Dataset excerpts: Begin

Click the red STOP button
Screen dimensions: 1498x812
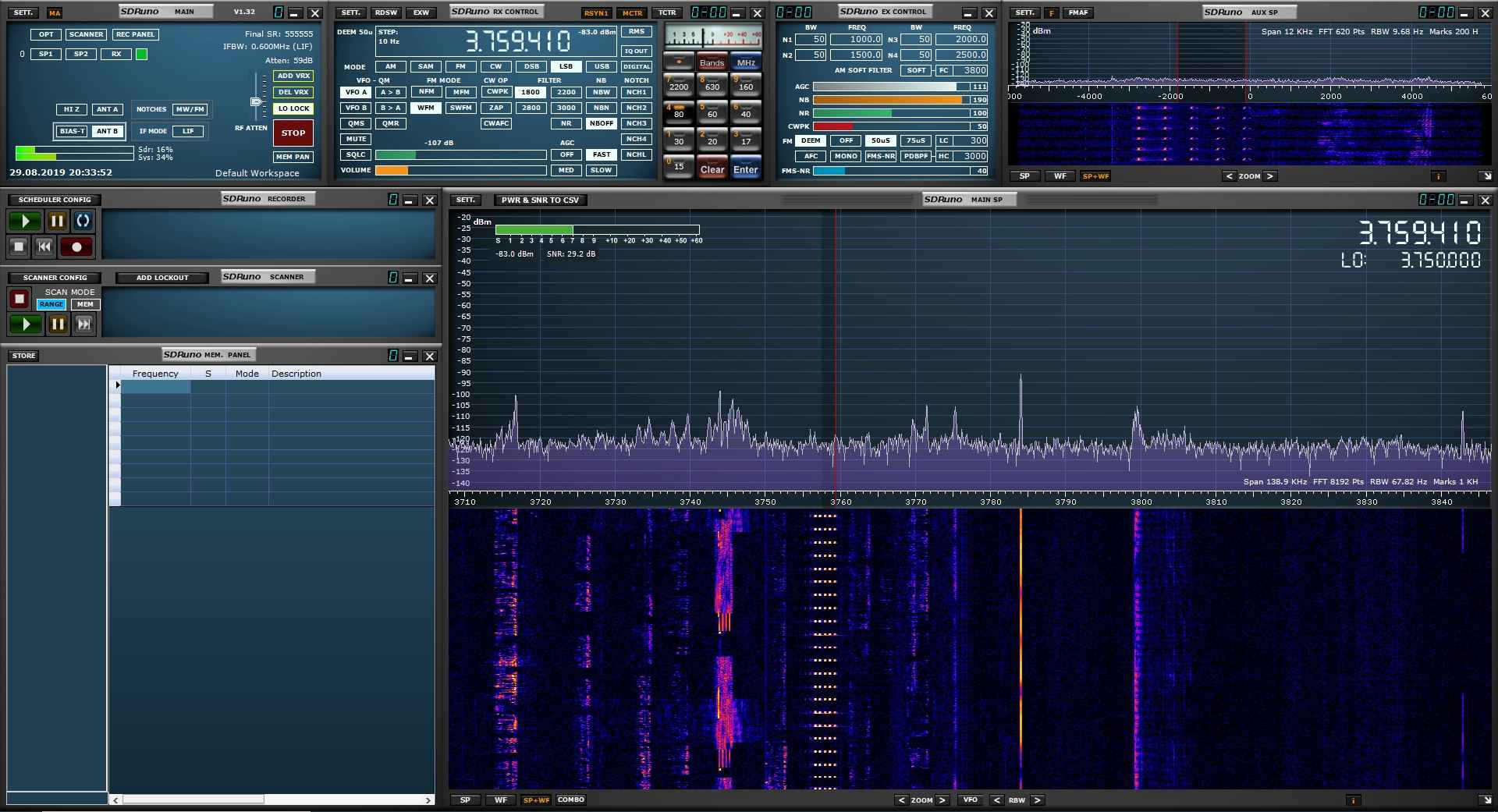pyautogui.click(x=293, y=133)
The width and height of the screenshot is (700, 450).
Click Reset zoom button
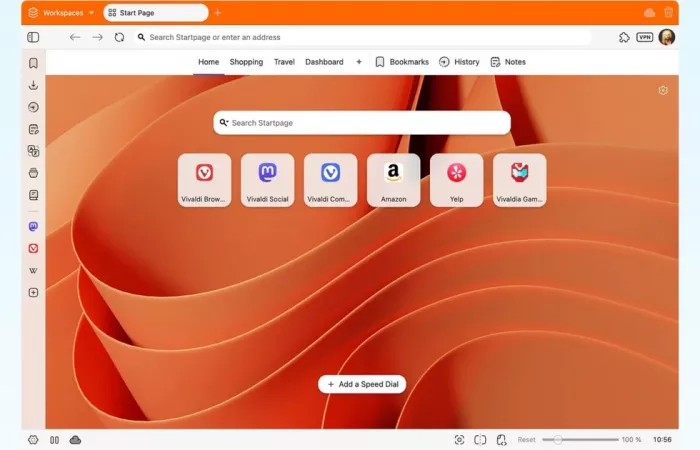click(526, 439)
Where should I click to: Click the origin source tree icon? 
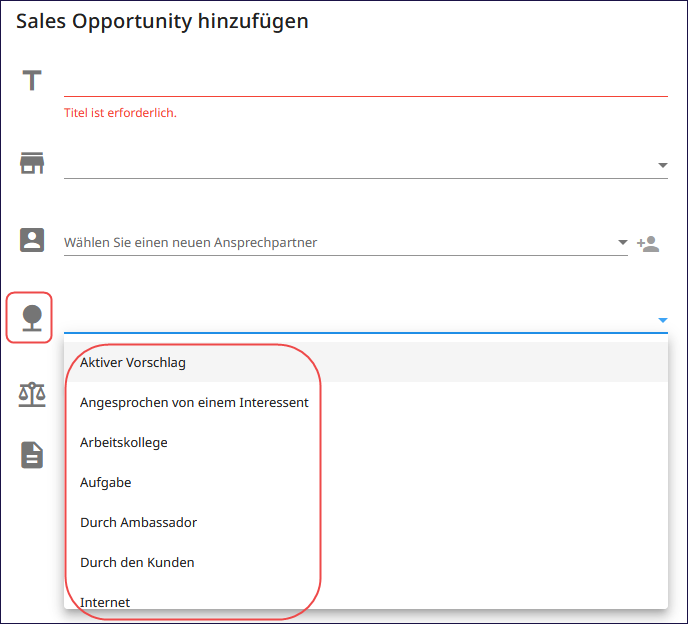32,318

Dataset excerpts: End

▶ **How to complete this task**
In the records above, find the line that contains "Click Reset zoom button". Retype it and every line after it, exactly, leaving out all pictures.

▶ **Result for this exercise**
Click Reset zoom button
click(526, 439)
Where should I click to: Click the origin source tree icon? 
32,318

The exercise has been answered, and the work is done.